*** Begin section ***

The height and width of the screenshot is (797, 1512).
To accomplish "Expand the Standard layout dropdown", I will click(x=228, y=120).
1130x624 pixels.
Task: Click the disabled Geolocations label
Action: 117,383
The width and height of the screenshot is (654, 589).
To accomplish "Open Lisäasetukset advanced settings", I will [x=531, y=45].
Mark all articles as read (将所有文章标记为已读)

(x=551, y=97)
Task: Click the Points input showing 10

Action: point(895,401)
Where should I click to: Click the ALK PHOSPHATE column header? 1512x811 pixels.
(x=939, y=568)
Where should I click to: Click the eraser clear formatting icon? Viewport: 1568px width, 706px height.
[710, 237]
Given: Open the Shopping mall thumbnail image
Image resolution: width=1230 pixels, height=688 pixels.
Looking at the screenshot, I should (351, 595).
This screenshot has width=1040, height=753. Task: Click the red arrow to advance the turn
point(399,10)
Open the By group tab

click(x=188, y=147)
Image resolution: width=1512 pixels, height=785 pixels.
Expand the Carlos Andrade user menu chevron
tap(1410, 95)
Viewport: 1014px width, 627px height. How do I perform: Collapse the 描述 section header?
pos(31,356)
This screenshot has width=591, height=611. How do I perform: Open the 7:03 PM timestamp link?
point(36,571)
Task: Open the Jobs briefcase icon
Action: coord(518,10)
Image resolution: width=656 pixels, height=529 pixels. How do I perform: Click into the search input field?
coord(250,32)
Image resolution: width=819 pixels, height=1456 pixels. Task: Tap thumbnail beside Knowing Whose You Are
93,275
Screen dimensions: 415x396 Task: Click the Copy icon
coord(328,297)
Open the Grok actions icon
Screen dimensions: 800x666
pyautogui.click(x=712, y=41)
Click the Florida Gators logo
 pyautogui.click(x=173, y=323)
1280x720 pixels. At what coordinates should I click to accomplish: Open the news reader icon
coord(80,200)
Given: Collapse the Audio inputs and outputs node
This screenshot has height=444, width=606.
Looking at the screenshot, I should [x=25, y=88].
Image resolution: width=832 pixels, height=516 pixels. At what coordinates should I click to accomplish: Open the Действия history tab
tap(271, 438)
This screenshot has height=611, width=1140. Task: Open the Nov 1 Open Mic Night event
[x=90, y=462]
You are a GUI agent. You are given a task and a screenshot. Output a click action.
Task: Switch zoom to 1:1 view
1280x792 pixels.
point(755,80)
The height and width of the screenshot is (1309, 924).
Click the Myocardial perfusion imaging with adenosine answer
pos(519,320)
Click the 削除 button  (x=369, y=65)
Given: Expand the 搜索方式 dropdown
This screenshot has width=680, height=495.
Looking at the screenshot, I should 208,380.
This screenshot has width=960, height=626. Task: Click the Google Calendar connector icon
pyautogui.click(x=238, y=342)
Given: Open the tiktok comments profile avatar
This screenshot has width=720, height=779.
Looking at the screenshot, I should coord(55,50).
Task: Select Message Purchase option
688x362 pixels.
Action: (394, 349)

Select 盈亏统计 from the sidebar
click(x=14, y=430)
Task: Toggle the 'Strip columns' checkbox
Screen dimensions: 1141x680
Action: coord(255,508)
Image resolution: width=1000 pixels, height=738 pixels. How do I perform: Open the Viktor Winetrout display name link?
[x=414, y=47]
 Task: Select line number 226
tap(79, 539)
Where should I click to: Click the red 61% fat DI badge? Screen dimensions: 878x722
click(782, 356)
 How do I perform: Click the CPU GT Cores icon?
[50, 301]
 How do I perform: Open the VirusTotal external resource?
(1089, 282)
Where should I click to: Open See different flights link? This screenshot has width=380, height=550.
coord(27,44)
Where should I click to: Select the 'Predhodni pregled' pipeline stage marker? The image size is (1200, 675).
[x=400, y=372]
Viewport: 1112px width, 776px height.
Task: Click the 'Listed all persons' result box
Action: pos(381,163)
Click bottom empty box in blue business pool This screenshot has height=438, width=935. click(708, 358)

*** End section ***

> **Task instructions**
In the entries above, find the line holding "This screenshot has width=1040, height=753." and the line holding "Given: Collapse the", then retype exactly those two lines and every line between them, and nothing else.

> **Task solution**
This screenshot has width=1040, height=753. Task: Click the red arrow to advance the turn
point(399,10)
Open the By group tab

click(x=188, y=147)
Image resolution: width=1512 pixels, height=785 pixels.
Expand the Carlos Andrade user menu chevron
tap(1410, 95)
Viewport: 1014px width, 627px height. How do I perform: Collapse the 描述 section header?
pos(31,356)
This screenshot has width=591, height=611. How do I perform: Open the 7:03 PM timestamp link?
point(36,571)
Task: Open the Jobs briefcase icon
Action: coord(518,10)
Image resolution: width=656 pixels, height=529 pixels. How do I perform: Click into the search input field?
coord(250,32)
Image resolution: width=819 pixels, height=1456 pixels. Task: Tap thumbnail beside Knowing Whose You Are
93,275
Screen dimensions: 415x396 Task: Click the Copy icon
coord(328,297)
Open the Grok actions icon
Screen dimensions: 800x666
pyautogui.click(x=712, y=41)
Click the Florida Gators logo
 pyautogui.click(x=173, y=323)
1280x720 pixels. At what coordinates should I click to accomplish: Open the news reader icon
coord(80,200)
Given: Collapse the Audio inputs and outputs node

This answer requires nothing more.